Using logistic regression analysis, forceps delivery was found to be the only significant risk factor for urinary incontinence 3 months postnatally, although even this was of low predictive value. Few prospective studies examining pelvic floor dysfunction in primigravidae after delivery have applied a multivariate or logistic regression analysis to control for the impact of confounding variables [2, 14]. In Farrell’s study of 595 primiparae, he found that there was an increased risk of stress incontinence (RR 1.5) 6 months after a forceps delivery but this was non-significant when regression analysis was applied [14]. Chaliha reported on 549 primiparous women 3 months after delivery and found that caesarean section was associated with a lower incidence of faecal urgency, although not with stress incontinence [2]. Although we found that 3 months after a forceps delivery there was a higher prevalence of stress incontinence, forceps were not associated with more severe incontinence or a greater effect on activities of daily living where severity was measured on the KHQ and not by quantifying urine loss.

Conclusions

This study suggests that although many women report urinary incontinence during pregnancy, for most women symptoms are mild and do not impair quality of life.

The role of parity on severity of symptoms during pregnancy and after parturition was not assessed. However, we have established a reference point from which to study the effect of higher parity on quality of life at these times.

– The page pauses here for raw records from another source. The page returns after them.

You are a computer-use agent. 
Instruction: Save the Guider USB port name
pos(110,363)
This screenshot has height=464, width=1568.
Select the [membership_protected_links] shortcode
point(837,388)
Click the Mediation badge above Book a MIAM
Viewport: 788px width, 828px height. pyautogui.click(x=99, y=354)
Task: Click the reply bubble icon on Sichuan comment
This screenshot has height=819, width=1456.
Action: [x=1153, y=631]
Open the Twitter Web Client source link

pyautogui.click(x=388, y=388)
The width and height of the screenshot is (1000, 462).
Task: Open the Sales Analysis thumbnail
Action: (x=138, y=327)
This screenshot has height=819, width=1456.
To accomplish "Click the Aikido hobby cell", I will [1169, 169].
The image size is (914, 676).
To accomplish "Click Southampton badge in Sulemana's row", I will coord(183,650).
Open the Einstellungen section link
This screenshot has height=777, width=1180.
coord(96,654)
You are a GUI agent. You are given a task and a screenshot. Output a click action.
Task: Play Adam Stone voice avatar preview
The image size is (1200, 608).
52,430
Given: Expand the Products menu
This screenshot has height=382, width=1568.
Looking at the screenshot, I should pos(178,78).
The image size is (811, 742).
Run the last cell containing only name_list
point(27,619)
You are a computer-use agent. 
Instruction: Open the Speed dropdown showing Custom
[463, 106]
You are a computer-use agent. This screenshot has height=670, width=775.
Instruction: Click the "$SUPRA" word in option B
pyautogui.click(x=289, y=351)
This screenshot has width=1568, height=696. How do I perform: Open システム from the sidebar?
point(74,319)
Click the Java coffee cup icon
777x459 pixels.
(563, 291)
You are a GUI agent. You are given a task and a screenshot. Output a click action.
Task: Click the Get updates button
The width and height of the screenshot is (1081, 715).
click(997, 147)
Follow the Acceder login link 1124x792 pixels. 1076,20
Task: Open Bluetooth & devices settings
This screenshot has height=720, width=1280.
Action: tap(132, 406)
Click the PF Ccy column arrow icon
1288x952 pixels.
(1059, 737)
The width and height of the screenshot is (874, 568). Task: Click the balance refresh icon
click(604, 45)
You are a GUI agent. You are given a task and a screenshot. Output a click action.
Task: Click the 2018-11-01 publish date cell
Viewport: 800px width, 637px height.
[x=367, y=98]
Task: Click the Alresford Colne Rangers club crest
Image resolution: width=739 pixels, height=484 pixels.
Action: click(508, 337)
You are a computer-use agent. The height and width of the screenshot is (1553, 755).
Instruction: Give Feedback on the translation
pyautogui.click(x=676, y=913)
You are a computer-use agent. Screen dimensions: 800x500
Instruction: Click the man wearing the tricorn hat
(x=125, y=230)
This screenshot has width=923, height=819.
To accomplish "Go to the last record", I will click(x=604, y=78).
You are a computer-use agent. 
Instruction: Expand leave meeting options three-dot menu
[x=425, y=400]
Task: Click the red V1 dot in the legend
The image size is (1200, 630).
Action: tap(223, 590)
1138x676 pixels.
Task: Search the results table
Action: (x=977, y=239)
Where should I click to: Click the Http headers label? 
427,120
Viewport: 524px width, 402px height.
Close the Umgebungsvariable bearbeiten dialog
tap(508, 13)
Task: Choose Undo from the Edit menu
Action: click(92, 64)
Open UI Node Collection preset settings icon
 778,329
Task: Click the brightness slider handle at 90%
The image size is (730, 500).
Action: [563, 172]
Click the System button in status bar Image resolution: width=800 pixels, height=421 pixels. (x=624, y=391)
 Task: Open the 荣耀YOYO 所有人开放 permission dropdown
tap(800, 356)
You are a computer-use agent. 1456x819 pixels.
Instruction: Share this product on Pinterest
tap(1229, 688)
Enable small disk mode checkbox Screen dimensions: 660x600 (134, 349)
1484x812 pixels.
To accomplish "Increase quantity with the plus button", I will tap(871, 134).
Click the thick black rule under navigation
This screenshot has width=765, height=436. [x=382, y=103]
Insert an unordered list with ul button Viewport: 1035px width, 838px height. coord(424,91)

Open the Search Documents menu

We have shown that although urinary incontinence usually resolves after delivery, women with urinary incontinence experience deterioration in general and personal health postnatally. This may reflect a lifestyle change after the birth of a first child or other causes for postnatal morbidity in addition to urinary incontinence. Our results suggest that even when a condition-specific questionnaire for urinary incontinence is administered, other unrelated morbidity may influence the questionnaire responses.